RECORDS SHOWN:

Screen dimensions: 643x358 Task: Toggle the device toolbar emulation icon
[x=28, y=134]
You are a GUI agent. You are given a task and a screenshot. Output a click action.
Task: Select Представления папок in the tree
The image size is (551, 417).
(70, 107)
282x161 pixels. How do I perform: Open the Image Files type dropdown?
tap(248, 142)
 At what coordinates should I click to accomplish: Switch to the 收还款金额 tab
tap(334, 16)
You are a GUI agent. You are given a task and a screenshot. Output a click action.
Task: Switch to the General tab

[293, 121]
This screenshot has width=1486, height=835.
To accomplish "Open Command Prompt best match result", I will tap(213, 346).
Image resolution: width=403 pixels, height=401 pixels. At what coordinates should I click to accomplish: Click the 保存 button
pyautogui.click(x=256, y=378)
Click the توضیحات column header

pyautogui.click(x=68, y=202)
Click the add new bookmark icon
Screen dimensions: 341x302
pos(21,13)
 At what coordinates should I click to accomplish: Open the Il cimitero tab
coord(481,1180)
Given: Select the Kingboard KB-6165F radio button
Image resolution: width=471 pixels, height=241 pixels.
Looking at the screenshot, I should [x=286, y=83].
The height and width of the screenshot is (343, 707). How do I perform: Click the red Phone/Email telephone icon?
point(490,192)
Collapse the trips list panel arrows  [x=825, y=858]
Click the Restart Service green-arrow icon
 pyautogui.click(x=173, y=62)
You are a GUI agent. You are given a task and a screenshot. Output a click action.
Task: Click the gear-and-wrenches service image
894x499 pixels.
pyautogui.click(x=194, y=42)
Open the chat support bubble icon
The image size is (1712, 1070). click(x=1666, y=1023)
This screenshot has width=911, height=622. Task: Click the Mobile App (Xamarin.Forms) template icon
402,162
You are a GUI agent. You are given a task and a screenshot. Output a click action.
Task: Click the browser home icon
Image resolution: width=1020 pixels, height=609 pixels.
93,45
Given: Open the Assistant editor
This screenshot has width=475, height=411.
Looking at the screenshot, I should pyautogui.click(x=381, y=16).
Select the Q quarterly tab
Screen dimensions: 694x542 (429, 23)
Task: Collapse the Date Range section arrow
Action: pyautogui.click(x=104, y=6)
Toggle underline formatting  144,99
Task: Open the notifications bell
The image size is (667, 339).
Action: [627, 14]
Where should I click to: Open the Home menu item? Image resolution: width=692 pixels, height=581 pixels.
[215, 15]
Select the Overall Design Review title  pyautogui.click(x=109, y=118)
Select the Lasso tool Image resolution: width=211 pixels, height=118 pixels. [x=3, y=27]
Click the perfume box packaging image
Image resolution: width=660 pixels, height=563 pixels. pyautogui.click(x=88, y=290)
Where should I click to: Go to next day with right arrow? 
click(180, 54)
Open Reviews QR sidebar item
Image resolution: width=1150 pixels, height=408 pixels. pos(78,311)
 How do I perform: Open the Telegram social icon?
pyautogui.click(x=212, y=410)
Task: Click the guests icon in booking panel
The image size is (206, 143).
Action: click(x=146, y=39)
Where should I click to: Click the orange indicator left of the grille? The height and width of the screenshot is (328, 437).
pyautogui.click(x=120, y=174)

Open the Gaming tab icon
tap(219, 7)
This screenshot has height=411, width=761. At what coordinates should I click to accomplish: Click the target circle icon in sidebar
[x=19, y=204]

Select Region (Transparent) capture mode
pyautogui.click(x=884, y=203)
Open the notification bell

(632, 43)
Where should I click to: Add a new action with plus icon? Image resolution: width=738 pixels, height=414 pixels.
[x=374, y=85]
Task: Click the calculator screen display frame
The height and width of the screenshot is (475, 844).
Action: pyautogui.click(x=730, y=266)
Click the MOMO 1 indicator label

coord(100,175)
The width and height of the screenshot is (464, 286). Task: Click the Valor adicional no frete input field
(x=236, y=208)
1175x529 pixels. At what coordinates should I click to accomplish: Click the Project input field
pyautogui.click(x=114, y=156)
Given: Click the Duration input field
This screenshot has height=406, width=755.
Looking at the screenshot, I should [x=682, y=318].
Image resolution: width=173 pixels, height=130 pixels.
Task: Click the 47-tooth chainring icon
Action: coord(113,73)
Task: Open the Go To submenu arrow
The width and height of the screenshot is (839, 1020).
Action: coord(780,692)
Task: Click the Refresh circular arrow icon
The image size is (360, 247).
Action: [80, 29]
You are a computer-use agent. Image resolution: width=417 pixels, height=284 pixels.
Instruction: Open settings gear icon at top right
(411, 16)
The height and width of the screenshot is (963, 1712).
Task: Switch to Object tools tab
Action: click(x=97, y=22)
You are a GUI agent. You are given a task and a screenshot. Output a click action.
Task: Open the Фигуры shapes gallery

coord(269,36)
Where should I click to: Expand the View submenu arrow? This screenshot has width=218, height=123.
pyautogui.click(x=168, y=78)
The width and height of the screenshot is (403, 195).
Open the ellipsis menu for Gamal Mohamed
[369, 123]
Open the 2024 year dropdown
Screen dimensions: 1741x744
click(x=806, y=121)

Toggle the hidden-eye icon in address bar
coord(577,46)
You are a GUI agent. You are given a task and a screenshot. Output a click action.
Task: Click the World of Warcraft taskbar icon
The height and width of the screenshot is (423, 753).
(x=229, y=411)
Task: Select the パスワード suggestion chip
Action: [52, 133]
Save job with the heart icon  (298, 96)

EXERCISE REQUIREMENTS:
Rewrite the listing above with every "GUI agent" switched to "screen agent", leaving all other text unchanged.

COMPLETE RESPONSE:
Screen dimensions: 643x358 Task: Toggle the device toolbar emulation icon
[x=28, y=134]
You are a screen agent. You are given a task and a screenshot. Output a click action.
Task: Select Представления папок in the tree
The image size is (551, 417).
(70, 107)
282x161 pixels. How do I perform: Open the Image Files type dropdown?
tap(248, 142)
 At what coordinates should I click to accomplish: Switch to the 收还款金额 tab
tap(334, 16)
You are a screen agent. You are given a task and a screenshot. Output a click action.
Task: Switch to the General tab

[293, 121]
This screenshot has width=1486, height=835.
To accomplish "Open Command Prompt best match result", I will tap(213, 346).
Image resolution: width=403 pixels, height=401 pixels. At what coordinates should I click to accomplish: Click the 保存 button
pyautogui.click(x=256, y=378)
Click the توضیحات column header

pyautogui.click(x=68, y=202)
Click the add new bookmark icon
Screen dimensions: 341x302
pos(21,13)
 At what coordinates should I click to accomplish: Open the Il cimitero tab
coord(481,1180)
Given: Select the Kingboard KB-6165F radio button
Image resolution: width=471 pixels, height=241 pixels.
Looking at the screenshot, I should [x=286, y=83].
The height and width of the screenshot is (343, 707). How do I perform: Click the red Phone/Email telephone icon?
point(490,192)
Collapse the trips list panel arrows  [x=825, y=858]
Click the Restart Service green-arrow icon
 pyautogui.click(x=173, y=62)
You are a screen agent. You are given a task and a screenshot. Output a click action.
Task: Click the gear-and-wrenches service image
894x499 pixels.
pyautogui.click(x=194, y=42)
Open the chat support bubble icon
The image size is (1712, 1070). click(x=1666, y=1023)
This screenshot has width=911, height=622. Task: Click the Mobile App (Xamarin.Forms) template icon
402,162
You are a screen agent. You are given a task and a screenshot. Output a click action.
Task: Click the browser home icon
Image resolution: width=1020 pixels, height=609 pixels.
93,45
Given: Open the Assistant editor
This screenshot has width=475, height=411.
Looking at the screenshot, I should pyautogui.click(x=381, y=16).
Select the Q quarterly tab
Screen dimensions: 694x542 (429, 23)
Task: Collapse the Date Range section arrow
Action: pyautogui.click(x=104, y=6)
Toggle underline formatting  144,99
Task: Open the notifications bell
The image size is (667, 339).
Action: [627, 14]
Where should I click to: Open the Home menu item? Image resolution: width=692 pixels, height=581 pixels.
[215, 15]
Select the Overall Design Review title  pyautogui.click(x=109, y=118)
Select the Lasso tool Image resolution: width=211 pixels, height=118 pixels. [x=3, y=27]
Click the perfume box packaging image
Image resolution: width=660 pixels, height=563 pixels. pyautogui.click(x=88, y=290)
Where should I click to: Go to next day with right arrow? 
click(180, 54)
Open Reviews QR sidebar item
Image resolution: width=1150 pixels, height=408 pixels. pos(78,311)
 How do I perform: Open the Telegram social icon?
pyautogui.click(x=212, y=410)
Task: Click the guests icon in booking panel
The image size is (206, 143).
Action: click(x=146, y=39)
Where should I click to: Click the orange indicator left of the grille? The height and width of the screenshot is (328, 437).
pyautogui.click(x=120, y=174)

Open the Gaming tab icon
tap(219, 7)
This screenshot has height=411, width=761. At what coordinates should I click to accomplish: Click the target circle icon in sidebar
[x=19, y=204]

Select Region (Transparent) capture mode
pyautogui.click(x=884, y=203)
Open the notification bell

(632, 43)
Where should I click to: Add a new action with plus icon? Image resolution: width=738 pixels, height=414 pixels.
[x=374, y=85]
Task: Click the calculator screen display frame
The height and width of the screenshot is (475, 844).
Action: pyautogui.click(x=730, y=266)
Click the MOMO 1 indicator label

coord(100,175)
The width and height of the screenshot is (464, 286). Task: Click the Valor adicional no frete input field
(x=236, y=208)
1175x529 pixels. At what coordinates should I click to accomplish: Click the Project input field
pyautogui.click(x=114, y=156)
Given: Click the Duration input field
This screenshot has height=406, width=755.
Looking at the screenshot, I should [x=682, y=318].
Image resolution: width=173 pixels, height=130 pixels.
Task: Click the 47-tooth chainring icon
Action: coord(113,73)
Task: Open the Go To submenu arrow
The width and height of the screenshot is (839, 1020).
Action: coord(780,692)
Task: Click the Refresh circular arrow icon
The image size is (360, 247).
Action: [80, 29]
You are a computer-use agent. Image resolution: width=417 pixels, height=284 pixels.
Instruction: Open settings gear icon at top right
(411, 16)
The height and width of the screenshot is (963, 1712).
Task: Switch to Object tools tab
Action: click(x=97, y=22)
You are a screen agent. You are given a task and a screenshot. Output a click action.
Task: Open the Фигуры shapes gallery

coord(269,36)
Where should I click to: Expand the View submenu arrow? This screenshot has width=218, height=123.
pyautogui.click(x=168, y=78)
The width and height of the screenshot is (403, 195).
Open the ellipsis menu for Gamal Mohamed
[369, 123]
Open the 2024 year dropdown
Screen dimensions: 1741x744
click(x=806, y=121)

Toggle the hidden-eye icon in address bar
coord(577,46)
You are a screen agent. You are given a task and a screenshot. Output a click action.
Task: Click the World of Warcraft taskbar icon
The height and width of the screenshot is (423, 753).
(x=229, y=411)
Task: Select the パスワード suggestion chip
Action: [52, 133]
Save job with the heart icon  (298, 96)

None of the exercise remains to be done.